Aim 1: In the passage on engineering and distance learning in Belize, which US state is said to have advanced equal to the U.K. in distance learning?
Aim 2: Write a continuation of the passage on engineering and distance learning in Belize, picking up right after its final sentence.

Passage provided:
◆ ◆ ◆ ◆ ◆

The hope is to get the basics out of the way, so students in Belize can go further into the engineering fields. Belize badly needs practical engineers in a variety of technical fields. Many of which could be acquired with simpler Associate Degrees and a little higher Bachelor Degrees. There are not enough students in any district town, to specifically tackle one particular engineering degree course, so it is thought that by getting the basic scientific subjects necessary done locally, with help from Belizean teachers from abroad on semester breaks, or other arranged programs through further study leaves and perhaps GRANTS from places like the Agency for International Development, a boost could be given to lower level sciences. Another project from UCB extended field campuses is the start of co-ordinating DISTANCE LEARNING PROGRAMS. Europe is already offering many excellent DISTANCE LEARNING COURSES AND DEGREES that are fully accredited, that do not require a student to leave the host country anymore. Web CT course templates are a system that is widely used in Community Colleges and Universities throughout the USA. The UK and in particular Scotland seem to be further advanced with on-line internet DISTANCE LEARNING ACCREDITED COURSES than the USA in most fields. Almost nothing is done in the State of Florida, but the State of Oregon has advanced equal to the U.K. In the numbers and variety of courses and subjects that now can be taught through DISTANCE LEARNING AND THE INTERNET. Most of this information can now be found on the internet by using the GOOGLE.com search engine. India has many software programmers that would be happy to come to Belize to teach. They are top quality too.

◆ ◆ ◆ ◆ ◆

Recorded data:
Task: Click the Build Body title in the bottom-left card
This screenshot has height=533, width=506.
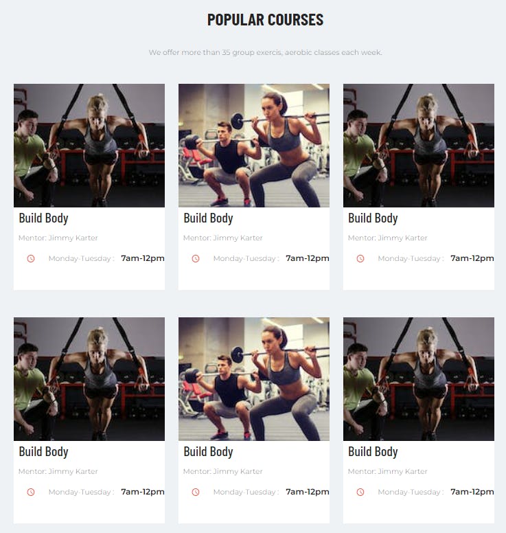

◆ ◆ ◆ ◆ ◆

Exercise output 1: Oregon

Exercise output 2:
Locally in Belize, there is a small but very good scattered number of practical working engineers in many fields that could be tapped. Most are expatriats of other countries who are now Belizeans. Either through marriage, or through automatic citizenship during the changeover from Colony days to Self Government and Indendence. While many local foreign born expatriat practical engineers are highly skilled, they are also usually eccentric, misfits in their own home country societies. They usually hate bureaucracy, paperwork, regulations and do not suffer fools lightly. Their eccentricity is more geared to no-nonsense, "lets get it done" type attitude. They are usually very opinionated. This makes them difficult to deal with for an academic environment, but their lifetime of skills and experience, does make them a valuable local resource if they could be tapped. Most are very patriotic helpful kindhearted Belizeans with 'hearts of GOLD' and would bend over backward to help, if treated properly, keeping in mind their eccentricities that brought them to a pioneer land like Belize in the first place. Challenge and doing the impossible with very little, is their "middle name". A useful local resource if you can organize things around their abilities, so they could concentrate on no-nonsense technical engineering expertise, instead of bureaucratic requirements.

There are civil engineers, aeronautical engineers, aviation mechanics, mechanical engineers, electronic engineers and so on, all in Belize already. Working around their eccentric shortcomings would be the challenge for UCB bureaucrats.